> **EXERCISE PROMPT**
Word for word, repeat the lines of the records from the one containing "Eero Salminen (156, 1813)" through the last line, both included.

> **ENTRIES PROVIDED**
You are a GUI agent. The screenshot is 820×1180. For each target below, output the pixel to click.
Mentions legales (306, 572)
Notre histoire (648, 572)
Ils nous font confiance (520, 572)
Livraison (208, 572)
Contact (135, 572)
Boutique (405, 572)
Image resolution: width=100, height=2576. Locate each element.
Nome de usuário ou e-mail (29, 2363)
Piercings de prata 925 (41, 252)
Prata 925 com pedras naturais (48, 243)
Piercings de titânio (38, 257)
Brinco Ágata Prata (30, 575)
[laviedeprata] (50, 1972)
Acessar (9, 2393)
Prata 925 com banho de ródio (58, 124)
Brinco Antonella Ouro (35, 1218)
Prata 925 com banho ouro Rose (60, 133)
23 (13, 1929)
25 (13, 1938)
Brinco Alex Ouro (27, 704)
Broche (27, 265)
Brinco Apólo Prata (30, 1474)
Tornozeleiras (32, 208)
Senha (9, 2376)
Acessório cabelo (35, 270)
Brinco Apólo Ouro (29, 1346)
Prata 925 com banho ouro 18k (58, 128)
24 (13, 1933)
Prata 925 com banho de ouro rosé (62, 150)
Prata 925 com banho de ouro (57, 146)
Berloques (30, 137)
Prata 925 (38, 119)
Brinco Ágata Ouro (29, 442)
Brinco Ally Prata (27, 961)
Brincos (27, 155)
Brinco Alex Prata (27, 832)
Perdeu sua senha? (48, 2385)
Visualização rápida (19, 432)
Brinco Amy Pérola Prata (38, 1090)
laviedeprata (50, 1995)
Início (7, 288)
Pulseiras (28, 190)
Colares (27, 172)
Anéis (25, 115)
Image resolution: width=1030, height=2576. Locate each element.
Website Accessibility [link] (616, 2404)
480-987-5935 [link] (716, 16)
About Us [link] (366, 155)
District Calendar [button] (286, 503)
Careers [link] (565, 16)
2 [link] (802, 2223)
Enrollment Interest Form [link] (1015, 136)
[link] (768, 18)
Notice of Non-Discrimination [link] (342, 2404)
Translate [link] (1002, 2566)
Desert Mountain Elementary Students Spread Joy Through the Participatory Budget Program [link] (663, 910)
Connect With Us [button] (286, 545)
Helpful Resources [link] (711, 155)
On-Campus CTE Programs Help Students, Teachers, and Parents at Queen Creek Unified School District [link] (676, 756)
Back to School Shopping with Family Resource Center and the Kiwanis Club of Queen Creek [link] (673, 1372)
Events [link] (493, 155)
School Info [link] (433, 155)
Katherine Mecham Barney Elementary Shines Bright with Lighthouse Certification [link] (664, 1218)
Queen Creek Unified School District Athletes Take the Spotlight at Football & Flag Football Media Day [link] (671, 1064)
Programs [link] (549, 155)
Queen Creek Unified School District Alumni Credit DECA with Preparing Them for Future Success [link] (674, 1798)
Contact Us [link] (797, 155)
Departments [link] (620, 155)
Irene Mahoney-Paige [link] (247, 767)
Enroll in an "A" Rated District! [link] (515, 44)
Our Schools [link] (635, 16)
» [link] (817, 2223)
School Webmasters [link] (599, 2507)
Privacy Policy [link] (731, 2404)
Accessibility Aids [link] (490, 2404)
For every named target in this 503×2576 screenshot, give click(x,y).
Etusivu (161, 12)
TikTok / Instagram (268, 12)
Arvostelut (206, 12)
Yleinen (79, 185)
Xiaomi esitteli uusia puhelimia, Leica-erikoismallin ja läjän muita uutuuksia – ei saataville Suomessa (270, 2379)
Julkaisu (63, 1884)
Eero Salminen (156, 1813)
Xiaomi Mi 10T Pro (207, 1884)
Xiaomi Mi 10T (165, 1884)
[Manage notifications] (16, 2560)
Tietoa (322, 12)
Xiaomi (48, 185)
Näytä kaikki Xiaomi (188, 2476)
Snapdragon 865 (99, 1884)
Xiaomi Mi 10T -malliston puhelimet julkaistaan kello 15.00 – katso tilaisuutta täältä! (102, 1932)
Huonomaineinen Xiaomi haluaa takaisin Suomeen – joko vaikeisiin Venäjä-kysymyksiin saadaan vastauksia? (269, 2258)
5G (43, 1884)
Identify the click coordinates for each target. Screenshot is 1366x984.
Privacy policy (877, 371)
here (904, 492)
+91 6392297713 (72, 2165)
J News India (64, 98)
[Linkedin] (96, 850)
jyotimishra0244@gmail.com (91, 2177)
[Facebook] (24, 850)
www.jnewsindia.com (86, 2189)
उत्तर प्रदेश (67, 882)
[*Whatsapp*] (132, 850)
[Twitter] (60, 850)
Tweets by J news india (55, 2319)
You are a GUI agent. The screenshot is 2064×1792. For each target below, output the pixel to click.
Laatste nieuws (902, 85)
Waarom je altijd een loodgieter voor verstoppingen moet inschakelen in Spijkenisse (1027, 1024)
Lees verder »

> **RESULT OF THIS TASK**
Eero Salminen (156, 1813)
Xiaomi Mi 10T Pro (207, 1884)
Xiaomi Mi 10T (165, 1884)
[Manage notifications] (16, 2560)
Tietoa (322, 12)
Xiaomi (48, 185)
Näytä kaikki Xiaomi (188, 2476)
Snapdragon 865 (99, 1884)
Xiaomi Mi 10T -malliston puhelimet julkaistaan kello 15.00 – katso tilaisuutta täältä! (102, 1932)
Huonomaineinen Xiaomi haluaa takaisin Suomeen – joko vaikeisiin Venäjä-kysymyksiin saadaan vastauksia? (269, 2258)
5G (43, 1884)
Identify the click coordinates for each target. Screenshot is 1366x984.
Privacy policy (877, 371)
here (904, 492)
+91 6392297713 (72, 2165)
J News India (64, 98)
[Linkedin] (96, 850)
jyotimishra0244@gmail.com (91, 2177)
[Facebook] (24, 850)
www.jnewsindia.com (86, 2189)
उत्तर प्रदेश (67, 882)
[*Whatsapp*] (132, 850)
[Twitter] (60, 850)
Tweets by J news india (55, 2319)
You are a GUI agent. The screenshot is 2064×1792. For each target below, output the pixel to click.
Laatste nieuws (902, 85)
Waarom je altijd een loodgieter voor verstoppingen moet inschakelen in Spijkenisse (1027, 1024)
Lees verder »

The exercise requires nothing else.